A IA pode ajudar as empresas a remover qualquer linguagem tendenciosa dos seus postos de trabalho e enviar alertas quando a linguagem pode ser tendenciosa em termos de género ou alinhada com conjuntos de competências específicas que podem excluir candidatos qualificados de origens mais diversas ou sub-representadas, de acordo com Strother.
“Isso é muito importante”, disse Formanek. “Porque se não o fizeres, vais afastar pessoas que são muito importantes para a tua diversidade”.
Utilização de IA para identificar funcionários desintegrados
Uma área em que o Greenstein da PwC vê um grande potencial para a IA está na retenção de trabalhadores. A retenção de trabalhadores é a chave para o sucesso de um negócio, disse. Os fatores que afastam as pessoas de um negócio têm muito a ver com os trabalhadores que se sentem marginalizados, desconectados, não envolvidos.
As empresas podem utilizar a IA para identificar departamentos ou papéis com elevado risco de desgaste, trabalhadores insatisfeitos ou não empenhados, e mesmo pessoas que se sentem isoladas por estarem a trabalhar remotamente, disse Greenstein.
“Geralmente, o trabalho à distância tem tido um maior impacto em diversos trabalhadores, porque existem graus mais elevados de isolamento. Menos ligação pode ser mais prejudicial na maioria dos casos”, disse.
As ferramentas de IA podem ajudar os gestores a compreender se alguns empregados estão mais em risco do que outros, disse Greenstein. “Os gestores podem utilizar a IA para procurar indicadores nos dados de como as pessoas interagem para identificar o grau de isolamento que as pessoas sentem, bem como para procurar gatilhos para determinar quando as pessoas parecem estar mais desconectadas”.
Embora ainda não existam ferramentas padrão para este fim, a PwC está a ver clientes a identificar os dados que consideram mais importantes (viagens, localizações, calendário, desempenho, compensação, carga de trabalho, etc.) para explorar o impacto que o isolamento tem tido no envolvimento e, em última análise, no desgaste, disse Greenstein. Integrando os dados potencialmente relevantes juntos em armazéns de dados na cloud, as empresas estão a utilizar na sua maioria ferramentas analíticas nativas de clouds, por medida, para procurar correlação e causalidade, criar modelos preditivos, e determinar as melhores ações, disse Greenstein.
Uma vez identificadas as pessoas que se sentem desconectadas ou marginalizadas, cabe às empresas o ónus de tomar medidas para que esses trabalhadores se sintam respeitados e incluídos. Mas saber quem se sente excluído é um primeiro passo importante.

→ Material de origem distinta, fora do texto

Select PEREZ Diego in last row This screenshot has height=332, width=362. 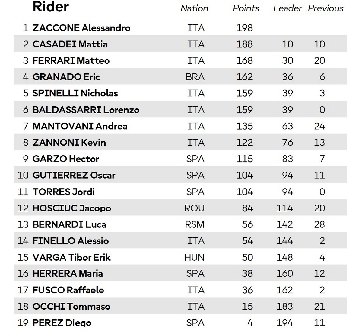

A dinâmica de desgaste e aquisição de talentos mudou drasticamente nos últimos dois anos e continua a evoluir, pelo que as empresas que têm um controlo sobre os seus dados – e os funcionários com capacidade analítica para os interpretar – têm uma vantagem, disse Greenstein. “Penso que estas ferramentas podem ajudar-nos a ser melhores como gestores e como parceiros e como pares para o nosso pessoal”.